My theory is that Guy flies, much like the Millennium Falcon, under the radar. Fox doesn't promote it too much, it never became huge-huge-huge and nobody in the cast has gone to rehab for press purposes. Hence, the freedom to have a walker-bound septuagenarian pedophile, a greased-up naked deaf guy and a veritable parade of equal-opportunity slurs against every special interest group known to man, woman and Wookiee. It universally flips the bird to Standards and Practices!

Which is why I greet this week's "Blue Harvest" release with such glee. Not only is it a smashing production, but I am perilously close to wearing out my copies of the five Family Guy sets already on the market. Originally aired as an hour-long episode on Fox back in September as the show's sixth-season opener, creator Seth MacFarlane and crew hit warped speed with "Blue," their almost obsessive, hilarious retelling of Star Wars. Or as Peter (and like a generation of closet dorks) calls it, "the greatest story ever told."

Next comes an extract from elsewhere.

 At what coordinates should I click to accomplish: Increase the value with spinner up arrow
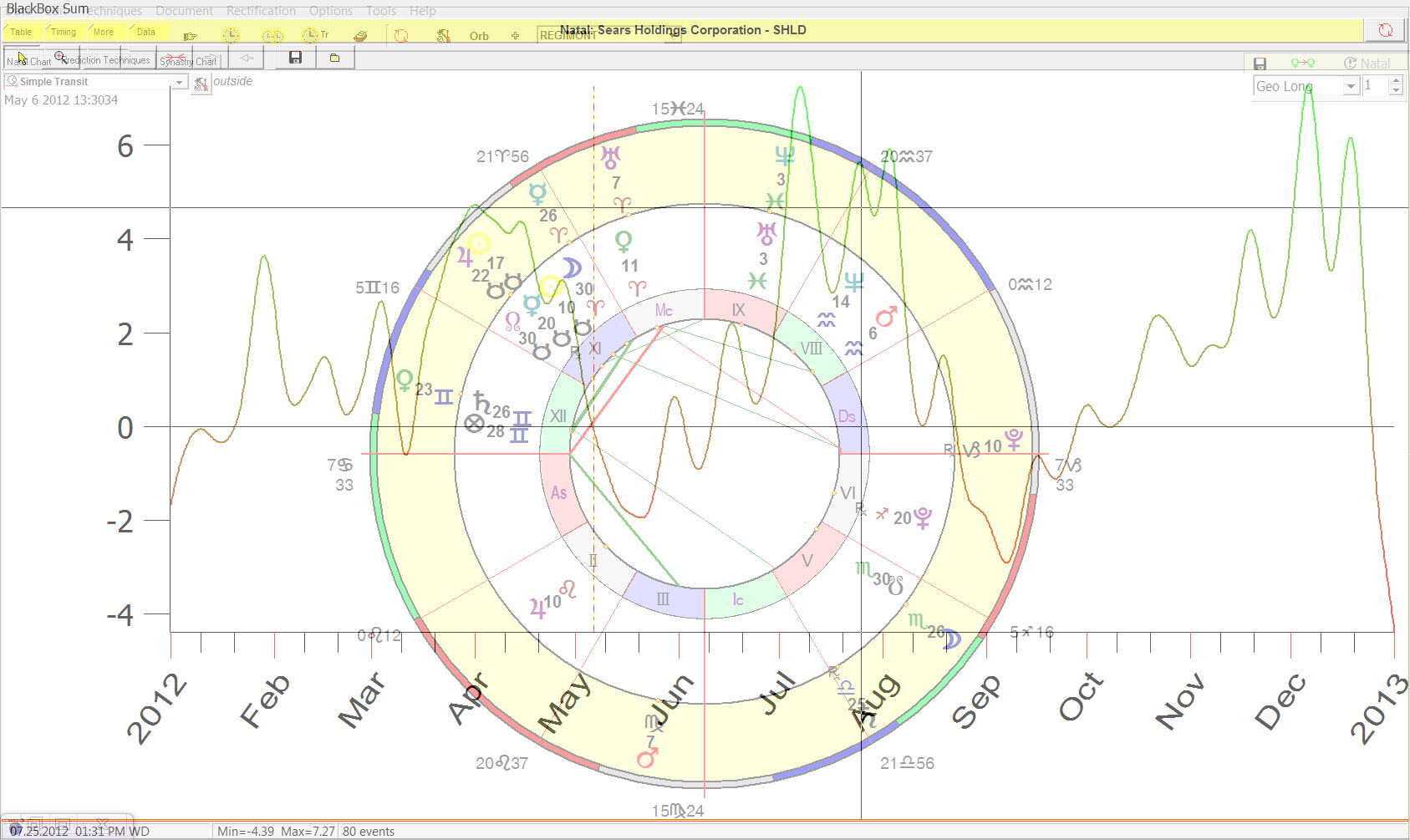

Just think: Brian as Chewie. Stewie as Darth. Peter as Han, and Lois as Leia? You can almost see the brilliance from a galaxy far, far away. MacFarlane told me last summer that after five seasons of dropping barely approved Star Wars references into the show, Fox basically said, please just get the official approval from Lucas and do your thang.

And boy did they. If you haven't seen it yet, well, I don't really know what that's about. Like 10 million folks tuned in to see it on TV, with another gazillion finding it on the Web. Even my boss saw it - and howled - and he's not that much of a fan. (More of a Simpsons guy... and that's OK, too.)

The only thing about this lovefest is that it stirs up some longings for cartoons yet to make their way to DVD. Blessedly, The Smurfs show up next month, but where are The Bionic Six? Or Filmation's The Brady Kids from the '70s? And don't even get me started on the painful absence of Ralph Bakshi's Mighty Heroes from my shelves. Diaper Man rocked!

What are your missing faves, kids? I know some of you mentioned Spider-Man and X-Men last week, but are there any Daria fans out there? Jem? Snorks? Talk to me, children!